Monday, October 22, 2012

How to make... Banana Bread.

Banana Bread Recipe.

You will need:

1 egg
3/4 c. sugar
1/4 c. butter (1/2 a stick), or margarine, at room temperature
3 bananas, mashed fine
1 tsp. pure vanilla extract (I always add more than this. I throw a dash or two into the bananas after mashing to help bring out the flavor - don't go overboard though.)
1 1/2 c. flour
1 tsp. baking soda
1/4 tsp. salt

(Optional)
crushed walnuts to your personal taste


What to do: first thing, set your oven to 350 degrees F. This is at sea level. Then mash your bananas with a fork in a bowl. The bananas should be almost overripe. I usually wait until the skin has started to go brown. This is the step in which I throw in a little extra vanilla extract. Set the bananas aside.
Take one egg, crack it open and beat it in a bowl.

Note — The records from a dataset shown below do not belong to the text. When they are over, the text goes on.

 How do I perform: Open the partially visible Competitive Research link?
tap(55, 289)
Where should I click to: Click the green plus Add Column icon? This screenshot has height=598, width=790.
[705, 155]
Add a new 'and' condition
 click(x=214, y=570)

Place the room temperature butter (or margarine) in a large mixing bowl. 










add 3/4 cup of sugar and the egg to the large mixing bowl.
using the back of a wooden spoon cream the egg, sugar, and butter. You do this by basically scraping all of the ingredients together using the back of the spoon. This allows bubbles to form in the butter.  If you have never creamed butter by hand, you are in for a treat. Oh, by a treat I mean pain. If it hurts, you are doing it right... or wrong. You could really just be hurting yourself. So be careful. If your wrist starts getting really sore, stop. Take a rest. Seriously, do not hurt yourself. Banana bread is great but not worth spending the rest of your life in pain over, due to a chronic bread-induced injury.
You do not have to use a wooden spoon. You can use a stand mixer. You can also run red lights in a car, in front of a police officer. I wouldn't really do either of those things. :)


It should look something like this when you are done:
add the bananas and 1 tsp of vanilla. mix everything together well.

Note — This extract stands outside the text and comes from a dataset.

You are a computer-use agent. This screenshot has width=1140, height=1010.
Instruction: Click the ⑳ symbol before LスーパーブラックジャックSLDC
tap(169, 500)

scrape down the sides of the mixing bowl to make sure everything is well mixed. You want to do this now because you do not want to over-mix the dry ingredients. This is what it should look like when you have finished (approximately that is).
Now for your dry ingredients :
1 1/2 cups of flour, 1 tsp baking soda (not baking powder), and a 1/4 tsp of salt. 

Run them through a sifter.


I just go a head and sift them right on top of the wet ingredients in the mixing bowl. It makes for a much less messy process.
(At this point you can add walnuts, or chocolate chips, or whatever you like in your banana bread)
Mix the ingredients together. Start slowly! You do not want flour flying out of the bowl onto you, the counter, your pants, your hair, etc....
Right about when the ingredients stat to come together, I usually scrape down the sides of the bowl with the back of the spoon. You do not want to go crazy with the mixing. Once they are all mixed together and you do not see any more dry flour, STOP! Otherwise, you will end up with terrible banana bread.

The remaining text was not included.